On November 5, we noted the role that Catholics played in securing marriage and family rights in the election.

Were it not for Catholics, the institutions of marriage and the family would have taken a hit in places like Arizona, Florida and California. Indeed, in Florida and California, their vote proved to be decisive.

Arizonians rejected gay marriage by a vote of 56% to 44%, though the margin among Catholics was less—51% to 49%. In Florida, the Catholic vote proved to be controlling: overall, the ban on gay marriage won by 62% to 38%, but among Catholics it was 66% to 34%. Californians narrowly defeated gay marriage by a margin of 52% to 48%, but Catholics rejected it by an impressive 60% to 40% differential. A vote in California to support parental consent lost by 52% to 48%, but it won among Catholics by a hefty 58% to 42%.

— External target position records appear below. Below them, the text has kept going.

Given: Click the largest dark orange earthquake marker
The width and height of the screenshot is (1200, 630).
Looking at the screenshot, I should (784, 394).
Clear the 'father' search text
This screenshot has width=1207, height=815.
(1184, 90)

On both issues, Catholics and Protestants who are regular churchgoers clearly supported a ban on homosexual marriage and affirmed their support for parental consent. Unmarrieds and those who don’t go to church overwhelmingly voted for the right of two men to marry; they also voted to deny mothers and fathers of their right to be notified in advance if their child is considering an abortion.

Those who supported traditional values, then, tended to be religious and married while those who sport a preference for moral relativism tend to be secular and single. The implications were clear: tax laws, and other public policy initiatives, which are both family-friendly and church-friendly, are critically important.